Immediately, futures gained lots of lost ground, as Nasdaq 100 ETF is only pricing in a mere 2% decline. (QQQQ quote taken 8:30 AM).

But was this the right thing to do?

I'm not so sure.

First, let me establish that I don't want stocks to fall. I own an Ultrashort Oil & Gas Fund (DIG), which can be seen as a hedge against oil (and the entire economy), but I am very, very long, which is clearly not the place to be right now. I'd like nothing better than to see the market go up 20% tomorrow, but for logical, meaningful, substantial reasons.

The Fed's early cut is purely symbolic, not something that will actually have an effect on the financial situation in America. Since the policy (rate cuts) take many months for their effects to be felt in the economy, realistically, waiting until the meeting to cut 75 points would have provided the same stimulus in the second half of this year. If anything, I think it may have been better to cut then - if things got even worse, then they could cut a full point without making it seem like the sky is falling.

I can't say that a decline of "only" 5% isn't bad (especially since some stocks I own, like Countrywide (an arbitrage, at this point)) were set to open down 10% or more. But global markets have faired even worse over the past two days - Indian and Chinese markets are down 10-20% since last week.

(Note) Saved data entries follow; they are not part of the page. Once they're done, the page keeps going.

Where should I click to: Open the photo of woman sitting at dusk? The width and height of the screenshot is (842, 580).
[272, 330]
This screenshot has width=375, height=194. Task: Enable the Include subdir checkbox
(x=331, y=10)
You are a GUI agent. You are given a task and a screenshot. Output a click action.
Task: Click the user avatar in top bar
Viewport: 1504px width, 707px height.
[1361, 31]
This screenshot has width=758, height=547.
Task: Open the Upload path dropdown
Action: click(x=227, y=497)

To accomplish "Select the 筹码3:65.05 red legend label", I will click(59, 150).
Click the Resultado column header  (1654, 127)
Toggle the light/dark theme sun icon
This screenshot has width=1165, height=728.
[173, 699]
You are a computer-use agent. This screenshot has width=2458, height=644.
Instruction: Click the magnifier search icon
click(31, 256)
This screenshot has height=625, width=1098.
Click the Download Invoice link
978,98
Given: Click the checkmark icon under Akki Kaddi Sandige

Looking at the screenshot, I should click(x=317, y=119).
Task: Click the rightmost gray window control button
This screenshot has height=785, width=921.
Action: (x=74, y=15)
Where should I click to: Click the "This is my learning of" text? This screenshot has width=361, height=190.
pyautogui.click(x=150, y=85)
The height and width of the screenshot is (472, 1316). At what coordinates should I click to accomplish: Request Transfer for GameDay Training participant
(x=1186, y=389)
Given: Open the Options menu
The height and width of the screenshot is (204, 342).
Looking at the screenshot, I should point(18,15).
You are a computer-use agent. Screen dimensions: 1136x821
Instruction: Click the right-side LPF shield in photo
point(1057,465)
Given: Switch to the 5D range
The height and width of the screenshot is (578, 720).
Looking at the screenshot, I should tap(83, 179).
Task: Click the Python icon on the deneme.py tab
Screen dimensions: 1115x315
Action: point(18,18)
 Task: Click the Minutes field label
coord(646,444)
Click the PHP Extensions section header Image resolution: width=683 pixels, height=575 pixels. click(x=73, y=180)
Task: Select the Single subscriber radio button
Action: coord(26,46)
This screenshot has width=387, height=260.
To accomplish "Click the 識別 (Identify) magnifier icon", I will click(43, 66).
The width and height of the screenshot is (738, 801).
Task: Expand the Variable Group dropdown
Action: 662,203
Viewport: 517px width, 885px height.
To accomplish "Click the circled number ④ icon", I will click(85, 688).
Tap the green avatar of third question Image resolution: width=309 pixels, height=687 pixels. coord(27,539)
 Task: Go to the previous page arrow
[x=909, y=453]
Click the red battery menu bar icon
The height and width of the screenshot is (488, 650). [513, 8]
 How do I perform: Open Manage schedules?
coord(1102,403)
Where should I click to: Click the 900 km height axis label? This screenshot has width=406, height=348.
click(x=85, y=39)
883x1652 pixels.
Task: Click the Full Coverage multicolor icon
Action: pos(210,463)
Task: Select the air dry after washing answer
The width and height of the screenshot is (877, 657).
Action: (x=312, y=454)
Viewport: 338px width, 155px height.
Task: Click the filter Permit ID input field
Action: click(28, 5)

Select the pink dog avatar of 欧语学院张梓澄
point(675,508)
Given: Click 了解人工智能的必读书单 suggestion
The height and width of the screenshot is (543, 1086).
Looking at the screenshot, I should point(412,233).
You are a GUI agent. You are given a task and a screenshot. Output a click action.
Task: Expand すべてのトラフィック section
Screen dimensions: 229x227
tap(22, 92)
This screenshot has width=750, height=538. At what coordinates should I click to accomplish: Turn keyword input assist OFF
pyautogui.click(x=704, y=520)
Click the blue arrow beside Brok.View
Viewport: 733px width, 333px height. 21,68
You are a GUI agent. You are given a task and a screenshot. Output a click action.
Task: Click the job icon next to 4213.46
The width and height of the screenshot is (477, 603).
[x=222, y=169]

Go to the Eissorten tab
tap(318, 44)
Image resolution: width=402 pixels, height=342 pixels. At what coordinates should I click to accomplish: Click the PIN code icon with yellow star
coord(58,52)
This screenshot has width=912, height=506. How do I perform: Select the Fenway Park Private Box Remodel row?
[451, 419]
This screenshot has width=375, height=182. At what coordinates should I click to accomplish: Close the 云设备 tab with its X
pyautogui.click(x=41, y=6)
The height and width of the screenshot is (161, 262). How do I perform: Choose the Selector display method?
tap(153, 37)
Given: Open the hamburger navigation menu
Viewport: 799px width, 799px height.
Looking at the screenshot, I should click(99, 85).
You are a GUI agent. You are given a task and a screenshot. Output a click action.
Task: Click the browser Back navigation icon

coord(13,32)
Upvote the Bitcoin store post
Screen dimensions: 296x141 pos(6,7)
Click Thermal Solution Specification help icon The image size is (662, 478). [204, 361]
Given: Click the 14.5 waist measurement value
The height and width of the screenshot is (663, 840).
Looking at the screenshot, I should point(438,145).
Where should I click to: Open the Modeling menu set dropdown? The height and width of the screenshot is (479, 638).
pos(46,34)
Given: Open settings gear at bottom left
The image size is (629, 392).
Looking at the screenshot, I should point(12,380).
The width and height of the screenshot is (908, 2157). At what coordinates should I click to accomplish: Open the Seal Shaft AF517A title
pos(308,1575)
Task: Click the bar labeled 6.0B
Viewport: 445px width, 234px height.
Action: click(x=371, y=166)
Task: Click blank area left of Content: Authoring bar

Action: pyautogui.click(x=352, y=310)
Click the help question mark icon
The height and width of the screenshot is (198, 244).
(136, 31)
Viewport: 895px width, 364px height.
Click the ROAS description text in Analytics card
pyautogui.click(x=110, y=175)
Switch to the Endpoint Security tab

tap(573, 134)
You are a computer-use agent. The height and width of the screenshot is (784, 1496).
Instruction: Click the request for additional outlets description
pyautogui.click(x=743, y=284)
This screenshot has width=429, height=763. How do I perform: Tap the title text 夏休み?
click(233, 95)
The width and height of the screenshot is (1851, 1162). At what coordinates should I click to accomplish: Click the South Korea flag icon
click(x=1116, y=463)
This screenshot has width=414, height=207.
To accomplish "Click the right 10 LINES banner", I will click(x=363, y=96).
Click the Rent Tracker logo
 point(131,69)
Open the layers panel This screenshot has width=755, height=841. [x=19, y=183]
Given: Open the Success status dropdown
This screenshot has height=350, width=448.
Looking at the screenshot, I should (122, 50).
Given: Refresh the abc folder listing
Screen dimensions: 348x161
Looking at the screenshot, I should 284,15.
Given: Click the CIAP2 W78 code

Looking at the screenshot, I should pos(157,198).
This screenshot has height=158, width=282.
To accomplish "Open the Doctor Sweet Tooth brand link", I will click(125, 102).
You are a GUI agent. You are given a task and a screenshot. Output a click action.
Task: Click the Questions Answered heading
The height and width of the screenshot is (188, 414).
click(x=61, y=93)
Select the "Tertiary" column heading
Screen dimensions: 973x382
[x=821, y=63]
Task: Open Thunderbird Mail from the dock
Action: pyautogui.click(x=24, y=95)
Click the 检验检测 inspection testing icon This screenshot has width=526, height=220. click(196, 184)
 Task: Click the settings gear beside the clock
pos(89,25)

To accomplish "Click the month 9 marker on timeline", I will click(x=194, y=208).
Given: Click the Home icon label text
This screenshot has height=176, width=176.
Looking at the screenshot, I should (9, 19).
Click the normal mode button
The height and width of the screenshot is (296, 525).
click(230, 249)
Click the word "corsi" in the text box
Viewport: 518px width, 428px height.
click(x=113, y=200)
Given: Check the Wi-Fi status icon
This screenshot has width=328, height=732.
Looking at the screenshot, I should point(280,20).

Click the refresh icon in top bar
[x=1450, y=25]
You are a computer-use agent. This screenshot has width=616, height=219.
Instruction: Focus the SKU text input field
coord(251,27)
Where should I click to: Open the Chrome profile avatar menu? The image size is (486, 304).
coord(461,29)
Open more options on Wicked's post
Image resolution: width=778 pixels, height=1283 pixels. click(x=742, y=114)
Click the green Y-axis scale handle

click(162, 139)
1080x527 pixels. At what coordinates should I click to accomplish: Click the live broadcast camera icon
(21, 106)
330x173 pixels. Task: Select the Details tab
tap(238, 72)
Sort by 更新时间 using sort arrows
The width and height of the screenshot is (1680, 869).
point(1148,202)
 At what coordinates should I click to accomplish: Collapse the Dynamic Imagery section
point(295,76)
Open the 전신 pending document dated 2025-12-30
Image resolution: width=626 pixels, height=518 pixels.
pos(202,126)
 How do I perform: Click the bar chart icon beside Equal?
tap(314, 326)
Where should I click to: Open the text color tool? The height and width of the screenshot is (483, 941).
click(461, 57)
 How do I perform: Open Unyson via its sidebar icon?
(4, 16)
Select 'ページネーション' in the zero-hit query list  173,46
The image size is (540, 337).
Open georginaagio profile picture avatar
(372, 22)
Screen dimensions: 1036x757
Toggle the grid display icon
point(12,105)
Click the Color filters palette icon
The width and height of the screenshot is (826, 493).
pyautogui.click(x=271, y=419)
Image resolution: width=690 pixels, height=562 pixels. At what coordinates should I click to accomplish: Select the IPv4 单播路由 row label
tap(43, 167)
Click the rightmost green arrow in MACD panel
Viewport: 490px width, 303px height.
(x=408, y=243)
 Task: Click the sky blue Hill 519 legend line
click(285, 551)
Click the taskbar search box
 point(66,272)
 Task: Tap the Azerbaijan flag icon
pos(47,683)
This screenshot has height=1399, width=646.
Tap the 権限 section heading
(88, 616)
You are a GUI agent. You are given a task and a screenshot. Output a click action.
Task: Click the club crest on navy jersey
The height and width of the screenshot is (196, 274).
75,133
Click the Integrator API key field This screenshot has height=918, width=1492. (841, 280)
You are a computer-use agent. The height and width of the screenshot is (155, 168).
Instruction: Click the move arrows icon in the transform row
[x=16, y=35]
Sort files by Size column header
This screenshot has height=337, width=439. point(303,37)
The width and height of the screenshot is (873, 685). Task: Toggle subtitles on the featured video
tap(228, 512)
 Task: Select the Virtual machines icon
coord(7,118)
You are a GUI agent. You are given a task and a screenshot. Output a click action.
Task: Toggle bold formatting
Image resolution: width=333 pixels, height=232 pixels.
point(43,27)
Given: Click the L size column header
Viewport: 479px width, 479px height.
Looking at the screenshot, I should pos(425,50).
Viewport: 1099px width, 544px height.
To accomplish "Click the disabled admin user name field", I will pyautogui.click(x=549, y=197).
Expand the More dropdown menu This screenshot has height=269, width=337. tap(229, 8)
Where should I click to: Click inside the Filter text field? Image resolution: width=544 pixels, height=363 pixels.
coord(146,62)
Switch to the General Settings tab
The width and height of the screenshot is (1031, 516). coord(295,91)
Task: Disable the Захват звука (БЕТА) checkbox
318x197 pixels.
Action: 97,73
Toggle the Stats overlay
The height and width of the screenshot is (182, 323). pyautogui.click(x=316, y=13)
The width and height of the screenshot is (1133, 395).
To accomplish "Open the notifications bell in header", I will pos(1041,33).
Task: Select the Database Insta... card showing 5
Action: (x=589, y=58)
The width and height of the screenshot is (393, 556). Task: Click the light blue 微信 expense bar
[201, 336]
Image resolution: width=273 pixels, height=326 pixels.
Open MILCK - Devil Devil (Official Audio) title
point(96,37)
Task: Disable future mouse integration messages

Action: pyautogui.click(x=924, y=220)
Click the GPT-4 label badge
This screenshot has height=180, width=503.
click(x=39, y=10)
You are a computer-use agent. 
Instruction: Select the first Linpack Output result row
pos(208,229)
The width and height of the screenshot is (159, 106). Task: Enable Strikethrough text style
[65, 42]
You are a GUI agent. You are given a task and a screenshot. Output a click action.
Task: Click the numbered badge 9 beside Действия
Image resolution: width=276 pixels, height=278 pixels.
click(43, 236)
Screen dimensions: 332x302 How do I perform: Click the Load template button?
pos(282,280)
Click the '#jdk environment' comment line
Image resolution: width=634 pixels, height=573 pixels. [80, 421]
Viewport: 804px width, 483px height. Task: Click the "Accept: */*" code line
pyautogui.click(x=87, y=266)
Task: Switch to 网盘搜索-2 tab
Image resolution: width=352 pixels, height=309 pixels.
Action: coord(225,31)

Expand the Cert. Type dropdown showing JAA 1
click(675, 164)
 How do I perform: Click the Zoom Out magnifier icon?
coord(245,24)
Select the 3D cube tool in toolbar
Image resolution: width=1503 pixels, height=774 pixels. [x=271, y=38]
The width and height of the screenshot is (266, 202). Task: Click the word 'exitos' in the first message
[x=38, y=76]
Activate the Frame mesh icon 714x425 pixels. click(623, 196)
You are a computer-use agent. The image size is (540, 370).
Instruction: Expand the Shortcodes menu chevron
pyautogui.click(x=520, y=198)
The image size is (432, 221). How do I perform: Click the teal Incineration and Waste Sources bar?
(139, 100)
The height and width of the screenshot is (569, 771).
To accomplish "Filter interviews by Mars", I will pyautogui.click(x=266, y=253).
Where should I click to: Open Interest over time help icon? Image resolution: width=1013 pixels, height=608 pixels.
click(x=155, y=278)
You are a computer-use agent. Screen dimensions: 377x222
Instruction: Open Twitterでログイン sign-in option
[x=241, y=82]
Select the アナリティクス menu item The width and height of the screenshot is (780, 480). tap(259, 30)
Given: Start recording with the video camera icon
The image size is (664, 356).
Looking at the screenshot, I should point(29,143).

It's hard and unreasonable to tell people to do this, but if people could just act rationally, and avoid clicking "close" next to all of their positions, we'd be a lot better off. For example, I follow Activision (ATVI) and Electronic Arts (ERTS), two stocks who should have shot up after news of an absolute blowout of video game sales numbers during the holiday season. However, both were flat (or down) last week after the announcement was made, and both were/are pricing in a 5% dip today. Clearly, if we're in a recession, people are still buying Guitar Hero and Call of Duty; if anything, investors should be buying up shares of a seemingly-stable niche.

Now that the day's news (BAC's awful earnings and the Fed cut) are on the table, it looks like markets will open down about 3%. What they do during the day is anyone's guess - We could finish positive, or we could lose 10%. According to WSJ articles over the weekend, markets have priced in 80% of the impact of a recession - this potential decline today should increase that figure further. I truly believe that a recession is fully priced in; there's clearly some stocks that are still overvalued (I think that tech like Apple, RIM and Amazon are still grossly overvalued), financials seem to be fully discounted.

Barrons wrote an article about the bond issuer MBIA this weekend; they stated that the company's liquidation value is at least $30, while the stock currently trades around 8. Countrywide is being merged into BAC; the terms of the deal, which can be broken but are generally unconditional, priced CFC around $7; now, when CFC converts into BAC at .1822 shares, you're essentially buying BAC stock for $25 (instead of the market's $33) if you buy Countrywide today.


If you can stomach a short term loss, in five years, they should identify early 2008 as the best buying opportunity in years. Yes, the economy may not be great. Yes, the subprime problems are not over yet. But companies (and the entire market) are heavily, irrationally discounted, and an investor with a strong stomach will thank his nerves a year or two from now.